“International News Photo, Washington D.C. Oct. 8th ’40
Quantico, Va. – F.B.I. Agents demonstrate quick-draw, pistol shooting from the hips, at their pistol and rifle range at Quantico, Va. The exhibition was given for students of the National Police Academy.”
“ACROSS THE NATION POLICE STEP UP THE FIREPOWER – In the last few years a growing trend among U.S. law enforcement agencies has been to trade their old service revolvers in for newer semi-automatic pistols. The main reason given is to keep pace with the criminal element that increasingly uses modern weaponry in crimes. This new generation of semi-automatic pistols are not only more reliable than those of old, but hold more ammunition, as many as 15 rounds. Police revolvers typically hold 6 rounds. Pistols are also much quicker to reload, especially in the high-stress situations that police officers are likely to encounter.
SHOWN – Fox Point Police Officer Ralph Beck displayed the 9mm pistol that his department chose because it holds more cartridges than a revolver and is faster and easier to reload. TU SEP 26 1989”
“COURAGE, YES, BUT NOT TO LOOK – DETROIT: Arthur Greer, Plastic Technician, knows the new “Doron” bullet-proof vest he wears will stop the bullet fired at him at close range, but the knowledge doesn’t preclude operation of reflex action in his eyes. The vest, a development by the Paramount Rubber Co. of Detroit, of body armor used by the Army and Navy, is made of layers of fiber glass. It is guaranteed to stop all ammunition no heavier than the 38/44 S&W Special. 9/17/47”
“AMERICA’S POLICE CHAMPION – R.J. Nowka, of Los Angeles, Calif. by winning the national police individual pistol match at the national matches at Camp Perry, Ohio, became America’s foremost police pistol shot. Sep 6 1931”
Produced in very limited quantities in 2000, the Smith & Wesson Model 27-7 has several features that distinguish it from other Model 27 revolvers made before or since.

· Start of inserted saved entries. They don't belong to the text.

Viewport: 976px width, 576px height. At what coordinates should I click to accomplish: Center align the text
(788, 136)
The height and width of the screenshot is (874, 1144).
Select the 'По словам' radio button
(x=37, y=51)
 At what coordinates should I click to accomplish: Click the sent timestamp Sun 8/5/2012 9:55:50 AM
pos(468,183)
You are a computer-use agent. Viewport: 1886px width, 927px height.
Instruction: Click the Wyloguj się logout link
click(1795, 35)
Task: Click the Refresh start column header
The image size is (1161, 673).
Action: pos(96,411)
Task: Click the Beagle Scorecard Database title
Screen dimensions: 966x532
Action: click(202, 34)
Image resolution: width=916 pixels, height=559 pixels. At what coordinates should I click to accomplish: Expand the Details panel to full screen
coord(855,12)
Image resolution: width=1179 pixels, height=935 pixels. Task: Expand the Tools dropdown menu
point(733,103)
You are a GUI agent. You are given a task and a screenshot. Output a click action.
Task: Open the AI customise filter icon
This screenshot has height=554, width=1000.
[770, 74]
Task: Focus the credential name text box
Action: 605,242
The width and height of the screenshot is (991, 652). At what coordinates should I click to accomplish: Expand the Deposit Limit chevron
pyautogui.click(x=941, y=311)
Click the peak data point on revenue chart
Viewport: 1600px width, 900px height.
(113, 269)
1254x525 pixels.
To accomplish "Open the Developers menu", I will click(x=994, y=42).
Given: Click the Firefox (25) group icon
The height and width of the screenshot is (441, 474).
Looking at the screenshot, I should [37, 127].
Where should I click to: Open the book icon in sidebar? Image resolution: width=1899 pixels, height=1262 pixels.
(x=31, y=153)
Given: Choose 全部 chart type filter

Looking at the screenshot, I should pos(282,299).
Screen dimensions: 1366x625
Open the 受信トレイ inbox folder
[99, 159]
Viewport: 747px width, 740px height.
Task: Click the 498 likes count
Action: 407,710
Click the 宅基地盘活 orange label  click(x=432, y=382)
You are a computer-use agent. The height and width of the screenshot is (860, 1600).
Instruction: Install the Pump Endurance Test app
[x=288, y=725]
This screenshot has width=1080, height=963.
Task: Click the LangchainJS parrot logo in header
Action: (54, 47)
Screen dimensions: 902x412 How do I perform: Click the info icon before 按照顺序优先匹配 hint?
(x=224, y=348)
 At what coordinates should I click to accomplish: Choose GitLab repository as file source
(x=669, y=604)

The 27-7 was special ordered from S&W by the sporting goods distributor Bangers. Each revolver was custom built by the S&W Performance Center (PC) and wears their emblem instead of the normal Smith & Wesson logo. Each revolver was hand assembled and tuned, and delivered in a PC carry case. The 27-7 was limited to only 200 copies ever made, 100 each with 4-inch and 6.5 inch barrels. Produced in a special serial number range, all had a high polish blue finish, a round butt grip frame and square butt conversion target stocks. The Model 27-7 was the first 27 produced as an 8-shot capacity revolver and could be loaded conventionally or with special moon clips. The 27-7 also has the distinction of being the only 8-shot Model 27 ever made without the safety lock.